Further, I would suggest another decomposition.
Impact = impact of running donor lottery as a tool (as opposed to donating without ~aggregation) + the counterfactuals impact of particular grants (as opposed to ~expected grants) + misc. side-effects (like a grantmaker joining LTFF).
I can understand why you added the first two terms. But it seems to me that
we can get a principled estimate about the first one based on arguments for donor lotteries (e.g. epistemic advantage coming from spending more time per dollar donated; and freed time of donors);
One can get more empirical and have a quick survey here.
estimating the second term is trickier because you need to make a guess about the impact of an average epistemically advantaged donation (as opposed to an average donation of 100K I which I think is missing from your estimate)
Both of these are doable because we saw how other donor lottery winners gave their money and how wealthy/invested donors give their money.
A good proxy for an impact of average donation might come from (a) EA survey donation data, (b) a quick survey of lottery participants. The latter seems superior because participating in an early donor lottery suggests a higher engagement with EA ideas &c.
After thinking a bit longer the choice of decomposition depends on what you want to understand better. It seems like your choice is better if you want to empirically understand whether the donor lottery is valuable.
Another weird thing is to see the 2017 Donor Lottery Grant having x5..10 higher impact than 2018 AI Alignment Literature Review and Charity Comparison.
I think it might come down to you not subtracting the counterfactual impact of donating 100K w/o lottery from donors’ lottery impact estimate.
The basic source of impact of the donor lottery and charity review comes from an epistemic advantage (someone dedicating more time to think/evaluate donations; people being better informed about the charities they are likely to donate to). Given how well received the literature review is it seems to be (quite likely) helpful to individual donors and given that it (according to your guess) impacted $100K..1M it should be kinda as impactful or more impactful than an abstract donor lottery.
And it’s hard to see this particular donor lottery as overwhelmingly more impactful than an average one.
Another weird thing is to see the 2017 Donor Lottery Grant having x5..10 higher impact than 2018 AI Alignment Literature Review and Charity Comparison.

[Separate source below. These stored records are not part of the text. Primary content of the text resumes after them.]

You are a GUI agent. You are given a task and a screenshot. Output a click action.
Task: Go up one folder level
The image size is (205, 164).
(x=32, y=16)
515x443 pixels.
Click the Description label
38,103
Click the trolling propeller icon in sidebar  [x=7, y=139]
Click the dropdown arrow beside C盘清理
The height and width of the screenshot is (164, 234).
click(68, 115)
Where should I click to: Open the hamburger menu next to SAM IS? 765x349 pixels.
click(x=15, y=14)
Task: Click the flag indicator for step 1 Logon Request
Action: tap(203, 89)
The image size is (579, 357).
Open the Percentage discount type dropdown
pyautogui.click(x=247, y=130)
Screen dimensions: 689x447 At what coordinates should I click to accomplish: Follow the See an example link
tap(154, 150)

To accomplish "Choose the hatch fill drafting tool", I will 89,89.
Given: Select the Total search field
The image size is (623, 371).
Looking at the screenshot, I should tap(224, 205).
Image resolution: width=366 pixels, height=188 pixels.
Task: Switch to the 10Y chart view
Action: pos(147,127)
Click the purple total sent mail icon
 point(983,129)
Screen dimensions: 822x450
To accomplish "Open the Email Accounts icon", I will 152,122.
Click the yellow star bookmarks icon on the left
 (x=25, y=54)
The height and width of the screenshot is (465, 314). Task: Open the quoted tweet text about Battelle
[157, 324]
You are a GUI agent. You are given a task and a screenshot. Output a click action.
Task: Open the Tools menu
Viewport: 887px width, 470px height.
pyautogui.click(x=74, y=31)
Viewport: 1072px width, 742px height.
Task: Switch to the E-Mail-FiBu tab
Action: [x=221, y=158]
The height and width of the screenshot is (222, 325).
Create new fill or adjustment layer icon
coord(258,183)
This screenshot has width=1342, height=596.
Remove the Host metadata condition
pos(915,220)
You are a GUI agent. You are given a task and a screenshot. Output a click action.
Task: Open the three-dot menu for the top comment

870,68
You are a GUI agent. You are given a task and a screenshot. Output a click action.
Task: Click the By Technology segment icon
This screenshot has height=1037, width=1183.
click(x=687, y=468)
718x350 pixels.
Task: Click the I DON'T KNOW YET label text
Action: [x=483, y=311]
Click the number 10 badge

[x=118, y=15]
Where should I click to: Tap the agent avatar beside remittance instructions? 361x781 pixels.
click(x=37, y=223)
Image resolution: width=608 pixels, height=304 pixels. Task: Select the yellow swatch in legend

I see now, that is weird. Note that if I calculate the total impact of the 100k to $1M I think Larks moved, the impact of that would be 100mQ to 2Q (change the Shapley value fraction in the Guessstimate to 1), which is closer to the 500mQ to 4Q I estimated from the 2017 Donor Lottery. And the difference can be attributed to a) Investing in organizations which are starting up, b) the high cost of producing AI safety papers, coupled with cause neutrality, and c) further error.
Re: “The donor lottery evaluation seems to miss that $100K would have been donated otherwise”: I don’t think it does. In the “total project impact” section, I clarify that “Note that in order to not double count impact, the impact has to be divided between the funding providers and the grantee (and possibly with the new hires as well).”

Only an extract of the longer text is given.